Mein Name ist Christina Barnekow. Meine Mutti ist 1949 geboren. Seit zehn Jahren leidet sie an Demenz. Meine Familie und ich leben gemeinsam mit ihr im gemeinsamen Haushalt. Es begann mit dem sechzigsten Geburtstag meiner Mutti, da ist sie aus dem Berufsleben ausgestiegen, war dann zuhause und ihr Verhalten wurde auffällig. Sie hat Termine vergessen, hat nicht mehr nach Hause gefunden. Vor fünf Jahren, als meine Tochter geboren wurde, war Mutti schon erkrankt. Wollte unbedingt mit dem Kinderwagen und der Lütten spazieren gehen. Wir dachten, wir lassen ihr das. Wir haben ein GPS in den Kinderwagen gelegt. Wir wussten immer, wo Mutti ist, Mutti war zufrieden, wir waren glücklich. Erst als die Erkrankung dann weiter voran schritt, wurde es halt auch schwieriger zuhause. Die Rollen haben sich komplett vertauscht. Eigentlich ist sie meine Mutti, aber irgendwie ist sie jetzt zu meinem Kind geworden, weil ich sie halt betreuen und pflegen muss, weil sie selbst nichts mehr kann.
Meine Mutter braucht meine Hilfe rund um die Uhr. Es beginnt mit dem morgendlichen Aufstehen, der Körperpflege, dann Frühstück, dann Fertigmachen, dann Medikamentengabe für die Tagespflege, dann kommt sie nach Hause, dann gibt‘s Abendessen, dann das Zubettbringen, am Wochenende mit ihr Unternehmungen. Das tägliche Leben ist rund um die Uhr dadurch geprägt, dass ich immer für sie da bin und dass ich sie begleite.
Hilfe bekommen wir von der Tagespflege, wohin sie fünf Tage geht, von Montag bis Freitag, eine sehr große Hilfe. Pflegedienst haben wir noch keinen, das machen wir alles noch selber zu Hause. Dann hat sie eine Betreuungsgruppe, wo sie drei Stunden in der Woche hingeht, sehr viel Spaß hat, immer sehr lustig nach Hause kommt. Einmal im Monat geht sie zum Tanzcafé, wo sie auch betreut wird.
Weitere Hilfe hol ich mir in einer Selbsthilfegruppe, die ich einmal im Monat besuche. Der Austausch mit anderen pflegenden Angehörigen ist sehr wichtig, um sich auszutauschen, Fragen zu stellen, "Wie machst Du das?", "Wie hast Du das geregelt?" Das ist echt ne große Unterstützung. Dann hab ich den Helferkreis, wo ich, wenn ich Hilfe brauche, wenn ich mal einen Termin habe, ich weiß, dass sie betreut werden muss, sag ich Bescheid, dass ist da dann auch kein Problem. Das sind so die Punkte, wo wir uns wirklich auch Hilfe geholt haben.

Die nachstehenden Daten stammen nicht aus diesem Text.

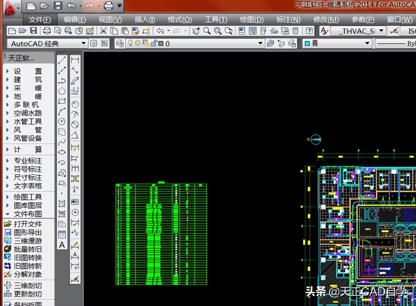The width and height of the screenshot is (416, 306).
Task: Launch the Plot (print) tool
Action: coord(47,31)
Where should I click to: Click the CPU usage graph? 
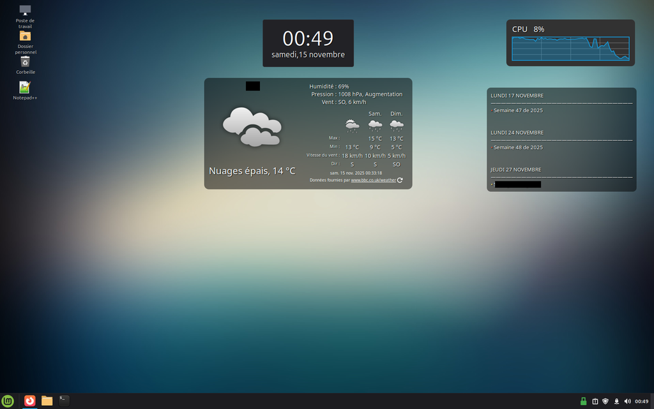pyautogui.click(x=570, y=49)
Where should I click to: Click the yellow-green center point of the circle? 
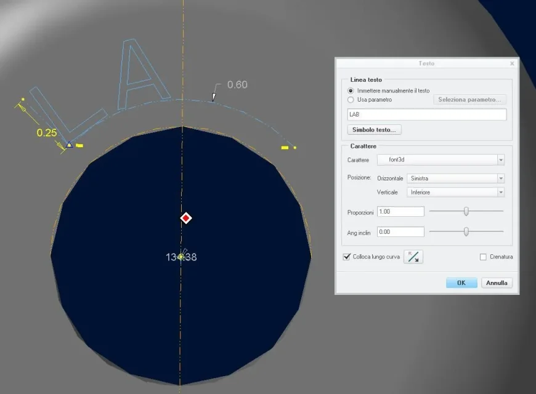[181, 256]
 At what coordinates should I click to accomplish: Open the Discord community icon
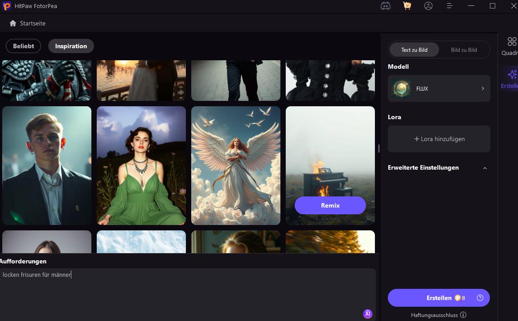pos(386,6)
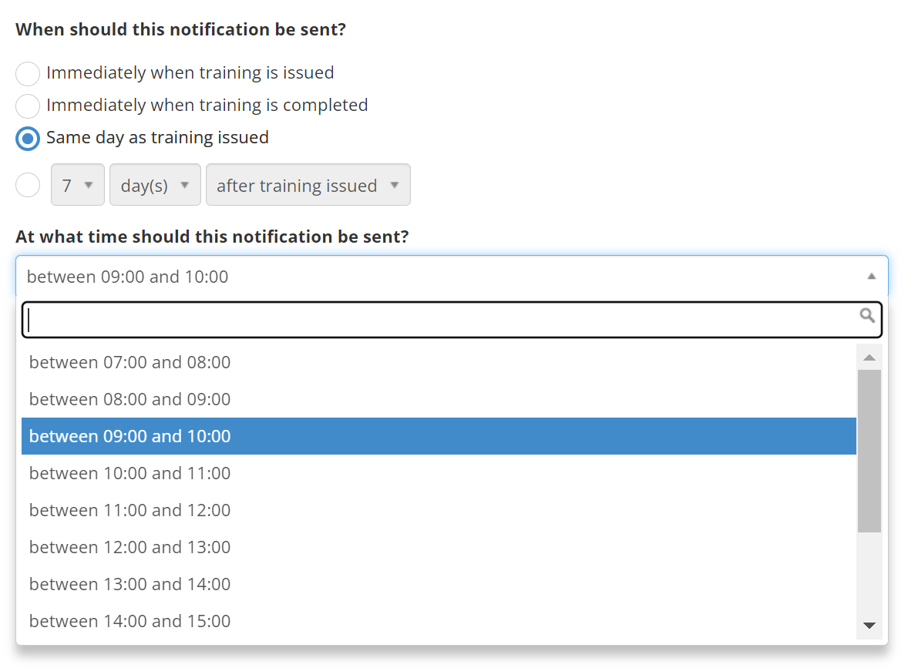Image resolution: width=908 pixels, height=668 pixels.
Task: Open the number dropdown showing 7
Action: 78,186
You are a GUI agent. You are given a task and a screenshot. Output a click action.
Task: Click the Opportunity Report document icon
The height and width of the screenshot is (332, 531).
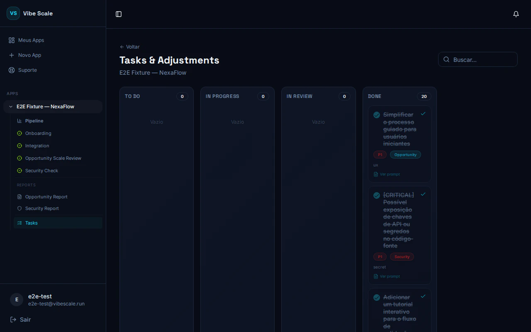19,196
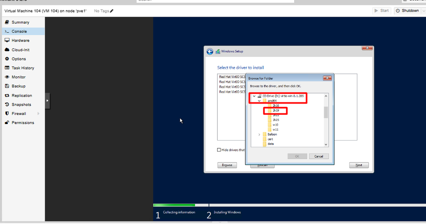The width and height of the screenshot is (426, 224).
Task: Click the folder tree scroll down arrow
Action: [x=326, y=145]
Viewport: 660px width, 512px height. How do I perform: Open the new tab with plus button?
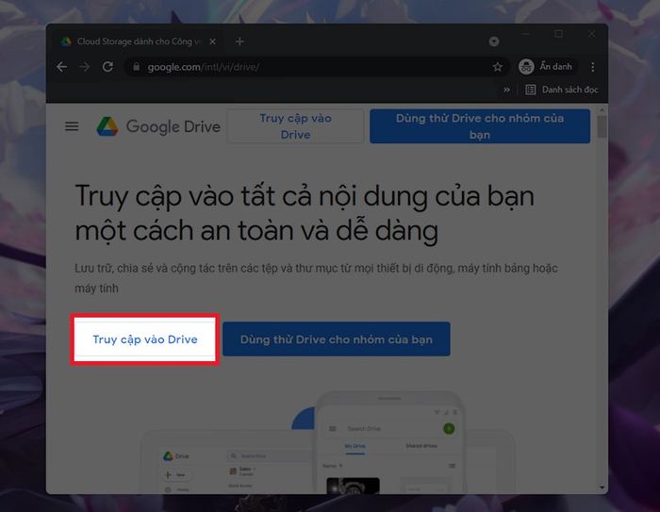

Die Pflege ist nicht immer einfach, das muss ich zugeben. Es ist herausfordernd, es fordert alle in der Familie. Nur der Zusammenhalt in der Familie gewährt die Pflege zuhause. Alleine würde man das kaum schaffen. Man soll sich Auszeiten nehmen, Hilfe in Anspruch nehmen. Das sind wichtige Punkte - dann klappt das auch. Wir haben uns mit der Situation arrangiert.
Wir richten uns den Tagesablauf so ein, dass wir alles eintakten können. Wenn sie zur Tagespflege abgeholt wurde, dann fahre ich zur Arbeit. Ich weiß, wann ich wieder zuhause sein muss, um sie wieder in Empfang zu nehmen. Sollte ich nicht können oder verhindert sein, dann kümmern sich auch meine großen Kinder um die Oma, oder auch mal die Nachbarin. Wir haben uns ein Netzwerk aufgebaut an Personen, die uns zur Seite stehen. Meine Tante, wenn wir im Urlaub sind, die sie dann betreut. Also wir haben schon Personen, die uns helfen und die uns zur Seite stehen, wenn wir Hilfe benötigen.
Die Familie ist durch die Situation enger zusammen gewachsen. Wir wissen, dass wir uns aufeinander verlassen können, und das klappt auch wunderbar. Die positiven Momente sind sehr wenig geworden, aber wenn sie da sind, aber wenn sie da sind, dann weiß ich, dass sich die Pflege lohnt. Es gibt Momente, wo sie einfach lacht oder ein Sprichwort erzählt wo wir dachten, dass sie das gar nicht mehr kann, und dann weiß ich, dafür mach ich das, und dafür weiß ich, dass sich das lohnt.